Article date: 31 October 2006
According to the Financial Times (28.10.06), the Wine trade aims to wean UK off discounts. As a nation, we are hooked on the idea of “good value rather than good wine”. This is a source of frustration for big name brands, who would like to develop the market along American lines, where brands can command higher prices because they are more trusted. (Read the full article by Jenny Wiggins).
They’ve certainly got their work cut out. And not least because they are perceived by many to be part of the problem. So let’s look at the issues involved.
First up we have the supermarket, champion of “good value”. Its historical remit has been to supply cheap wine. There’s nothing wrong in that. Next brands want in. So a system of discounts is developed to reassure shoppers that they are still getting value-for-money. But now’s there confusion. Are supermarkets selling cheap wine, quality wine, quality discount wine? And what constitutes good value and what good wine?
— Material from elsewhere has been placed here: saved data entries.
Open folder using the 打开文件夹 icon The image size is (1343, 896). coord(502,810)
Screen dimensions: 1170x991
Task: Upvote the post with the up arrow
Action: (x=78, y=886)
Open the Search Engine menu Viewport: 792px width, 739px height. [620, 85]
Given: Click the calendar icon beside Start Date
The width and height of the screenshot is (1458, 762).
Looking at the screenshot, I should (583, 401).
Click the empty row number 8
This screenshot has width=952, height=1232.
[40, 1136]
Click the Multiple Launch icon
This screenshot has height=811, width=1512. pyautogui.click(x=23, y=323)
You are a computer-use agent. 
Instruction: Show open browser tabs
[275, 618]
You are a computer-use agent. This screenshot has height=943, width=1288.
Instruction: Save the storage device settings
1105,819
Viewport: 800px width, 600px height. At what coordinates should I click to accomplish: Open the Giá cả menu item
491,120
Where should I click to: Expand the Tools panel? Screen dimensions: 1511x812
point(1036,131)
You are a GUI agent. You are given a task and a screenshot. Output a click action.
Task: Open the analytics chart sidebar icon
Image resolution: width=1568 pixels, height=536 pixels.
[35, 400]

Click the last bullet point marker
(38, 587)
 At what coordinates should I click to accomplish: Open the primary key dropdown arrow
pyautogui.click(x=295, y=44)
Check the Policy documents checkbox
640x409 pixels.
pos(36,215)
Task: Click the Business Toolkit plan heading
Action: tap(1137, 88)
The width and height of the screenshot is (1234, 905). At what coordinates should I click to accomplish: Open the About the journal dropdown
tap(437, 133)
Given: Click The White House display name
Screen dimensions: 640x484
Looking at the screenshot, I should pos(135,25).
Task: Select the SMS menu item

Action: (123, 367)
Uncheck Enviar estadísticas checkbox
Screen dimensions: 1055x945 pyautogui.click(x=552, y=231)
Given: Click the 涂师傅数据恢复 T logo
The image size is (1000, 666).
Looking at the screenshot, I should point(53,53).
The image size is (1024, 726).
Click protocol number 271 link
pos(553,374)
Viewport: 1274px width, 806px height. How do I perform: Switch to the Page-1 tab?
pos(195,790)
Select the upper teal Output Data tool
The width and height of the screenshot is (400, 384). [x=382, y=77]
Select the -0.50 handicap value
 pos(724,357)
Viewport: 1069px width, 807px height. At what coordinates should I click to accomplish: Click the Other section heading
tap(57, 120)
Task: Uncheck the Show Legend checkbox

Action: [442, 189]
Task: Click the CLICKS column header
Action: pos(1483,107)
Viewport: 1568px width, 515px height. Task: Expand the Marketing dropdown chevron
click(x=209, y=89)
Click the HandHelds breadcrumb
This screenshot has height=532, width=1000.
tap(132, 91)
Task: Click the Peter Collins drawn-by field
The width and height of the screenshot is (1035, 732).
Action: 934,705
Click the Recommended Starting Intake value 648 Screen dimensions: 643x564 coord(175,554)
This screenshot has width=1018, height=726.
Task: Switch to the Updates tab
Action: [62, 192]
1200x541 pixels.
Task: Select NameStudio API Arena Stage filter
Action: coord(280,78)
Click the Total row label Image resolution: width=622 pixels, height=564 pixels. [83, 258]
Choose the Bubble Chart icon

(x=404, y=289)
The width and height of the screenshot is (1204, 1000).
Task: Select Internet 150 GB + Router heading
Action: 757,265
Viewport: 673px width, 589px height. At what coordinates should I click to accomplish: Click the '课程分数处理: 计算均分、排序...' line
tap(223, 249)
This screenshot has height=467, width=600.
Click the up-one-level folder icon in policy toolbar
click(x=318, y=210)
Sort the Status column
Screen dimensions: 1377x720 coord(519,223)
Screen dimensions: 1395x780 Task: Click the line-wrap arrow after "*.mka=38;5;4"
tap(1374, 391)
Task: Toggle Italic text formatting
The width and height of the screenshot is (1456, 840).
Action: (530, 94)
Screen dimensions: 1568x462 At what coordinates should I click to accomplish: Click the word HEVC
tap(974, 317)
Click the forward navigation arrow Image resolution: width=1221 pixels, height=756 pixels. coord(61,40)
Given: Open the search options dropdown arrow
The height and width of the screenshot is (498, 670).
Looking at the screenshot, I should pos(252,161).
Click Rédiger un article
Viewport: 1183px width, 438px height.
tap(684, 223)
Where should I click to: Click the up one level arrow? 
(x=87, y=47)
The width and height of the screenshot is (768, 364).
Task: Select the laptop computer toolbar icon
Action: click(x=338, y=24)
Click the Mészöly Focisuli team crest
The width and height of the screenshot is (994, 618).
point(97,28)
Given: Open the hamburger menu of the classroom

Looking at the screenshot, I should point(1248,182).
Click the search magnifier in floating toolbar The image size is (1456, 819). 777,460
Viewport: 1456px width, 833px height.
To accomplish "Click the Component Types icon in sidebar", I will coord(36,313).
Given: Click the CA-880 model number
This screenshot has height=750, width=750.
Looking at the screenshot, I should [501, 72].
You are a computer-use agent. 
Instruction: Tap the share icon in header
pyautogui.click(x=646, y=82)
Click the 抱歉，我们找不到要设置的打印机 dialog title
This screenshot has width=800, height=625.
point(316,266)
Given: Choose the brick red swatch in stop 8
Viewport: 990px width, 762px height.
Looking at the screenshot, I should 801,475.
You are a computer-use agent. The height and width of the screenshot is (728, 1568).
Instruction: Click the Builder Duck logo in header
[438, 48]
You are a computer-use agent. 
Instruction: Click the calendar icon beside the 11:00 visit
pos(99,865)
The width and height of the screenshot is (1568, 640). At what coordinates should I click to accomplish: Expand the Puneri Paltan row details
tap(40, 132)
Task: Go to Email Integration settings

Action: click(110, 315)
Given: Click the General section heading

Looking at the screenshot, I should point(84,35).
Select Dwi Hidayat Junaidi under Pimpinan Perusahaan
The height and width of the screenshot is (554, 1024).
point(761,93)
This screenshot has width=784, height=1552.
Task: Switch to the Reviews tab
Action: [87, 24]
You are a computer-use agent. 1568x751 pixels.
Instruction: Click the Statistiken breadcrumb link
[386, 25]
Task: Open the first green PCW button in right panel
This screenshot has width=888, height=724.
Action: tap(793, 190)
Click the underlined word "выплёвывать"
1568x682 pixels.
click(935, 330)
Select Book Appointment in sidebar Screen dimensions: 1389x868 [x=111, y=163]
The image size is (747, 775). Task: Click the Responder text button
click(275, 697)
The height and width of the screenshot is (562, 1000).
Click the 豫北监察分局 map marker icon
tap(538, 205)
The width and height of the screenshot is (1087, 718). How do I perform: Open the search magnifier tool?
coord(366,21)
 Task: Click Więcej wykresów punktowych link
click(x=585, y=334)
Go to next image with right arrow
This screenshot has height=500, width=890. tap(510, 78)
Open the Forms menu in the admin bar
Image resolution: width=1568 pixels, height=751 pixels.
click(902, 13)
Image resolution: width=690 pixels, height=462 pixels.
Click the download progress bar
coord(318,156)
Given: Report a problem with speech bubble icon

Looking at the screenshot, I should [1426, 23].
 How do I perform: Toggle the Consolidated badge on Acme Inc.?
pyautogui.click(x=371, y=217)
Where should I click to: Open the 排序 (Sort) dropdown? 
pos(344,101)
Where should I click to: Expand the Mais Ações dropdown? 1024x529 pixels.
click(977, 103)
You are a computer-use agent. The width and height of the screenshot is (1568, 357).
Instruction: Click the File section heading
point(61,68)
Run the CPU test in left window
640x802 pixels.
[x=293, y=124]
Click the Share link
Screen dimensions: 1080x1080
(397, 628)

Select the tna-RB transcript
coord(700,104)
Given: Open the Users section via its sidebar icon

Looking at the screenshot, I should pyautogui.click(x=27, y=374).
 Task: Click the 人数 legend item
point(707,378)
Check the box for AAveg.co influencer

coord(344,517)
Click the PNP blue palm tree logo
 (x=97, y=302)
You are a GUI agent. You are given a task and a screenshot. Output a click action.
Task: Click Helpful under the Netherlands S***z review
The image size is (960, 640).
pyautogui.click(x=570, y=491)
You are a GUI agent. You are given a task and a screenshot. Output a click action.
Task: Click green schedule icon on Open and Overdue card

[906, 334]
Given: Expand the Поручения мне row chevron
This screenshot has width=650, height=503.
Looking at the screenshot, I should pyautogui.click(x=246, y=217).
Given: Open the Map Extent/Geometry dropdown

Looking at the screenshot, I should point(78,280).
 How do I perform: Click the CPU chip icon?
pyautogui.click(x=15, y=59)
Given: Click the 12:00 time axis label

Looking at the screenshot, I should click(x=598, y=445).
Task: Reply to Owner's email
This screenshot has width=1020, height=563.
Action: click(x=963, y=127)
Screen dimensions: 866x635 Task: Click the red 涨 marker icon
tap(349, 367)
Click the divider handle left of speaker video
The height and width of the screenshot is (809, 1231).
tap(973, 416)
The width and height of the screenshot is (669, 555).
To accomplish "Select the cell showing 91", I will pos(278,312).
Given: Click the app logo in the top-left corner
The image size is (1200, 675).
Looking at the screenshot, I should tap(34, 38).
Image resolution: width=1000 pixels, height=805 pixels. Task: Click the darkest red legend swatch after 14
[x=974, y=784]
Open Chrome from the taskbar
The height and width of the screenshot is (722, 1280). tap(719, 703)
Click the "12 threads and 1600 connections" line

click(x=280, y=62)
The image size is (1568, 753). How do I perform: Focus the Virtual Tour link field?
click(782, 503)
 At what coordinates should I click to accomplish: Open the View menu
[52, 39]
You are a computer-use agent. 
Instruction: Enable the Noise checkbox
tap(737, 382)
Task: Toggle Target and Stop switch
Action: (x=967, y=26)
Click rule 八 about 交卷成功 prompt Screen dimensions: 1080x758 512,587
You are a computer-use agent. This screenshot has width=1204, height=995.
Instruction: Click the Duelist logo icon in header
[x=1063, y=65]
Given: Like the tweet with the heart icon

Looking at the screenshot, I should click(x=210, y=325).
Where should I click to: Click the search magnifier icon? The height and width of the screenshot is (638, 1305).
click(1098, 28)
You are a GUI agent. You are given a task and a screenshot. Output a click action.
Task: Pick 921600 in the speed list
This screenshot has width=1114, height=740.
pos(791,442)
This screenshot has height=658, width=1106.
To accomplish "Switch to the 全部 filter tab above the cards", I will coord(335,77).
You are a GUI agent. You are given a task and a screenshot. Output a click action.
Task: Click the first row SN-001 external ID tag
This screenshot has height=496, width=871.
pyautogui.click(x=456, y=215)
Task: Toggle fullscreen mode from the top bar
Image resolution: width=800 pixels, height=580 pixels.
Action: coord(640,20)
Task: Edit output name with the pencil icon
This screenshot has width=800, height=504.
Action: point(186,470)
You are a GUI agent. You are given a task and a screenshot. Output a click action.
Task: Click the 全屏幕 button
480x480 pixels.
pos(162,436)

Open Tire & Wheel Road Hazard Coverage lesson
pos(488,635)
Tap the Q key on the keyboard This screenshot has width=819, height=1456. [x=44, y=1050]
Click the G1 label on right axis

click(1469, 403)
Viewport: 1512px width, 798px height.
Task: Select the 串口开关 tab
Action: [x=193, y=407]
So many brands find themselves associated with quantity (value) rather than quality. They would like to introduce ‘exclusive’, ‘select’ or ‘quality’ ranges and establish the kind of trust they enjoy with consumers States-side – trust which is being ruined by continual discounts (and a dearth of press recommendations).
Will they succeed? As said before, they’ve got their work cut out. Do they deserve to? Not unless it benefits shoppers for supermarket shelves to be awash with big brand ‘quality’ ranges in the same way they awash with ordinary ranges.
Ultimately it matters that shoppers know there are good value, good quality wines. And they know how to find them. Hint, hint.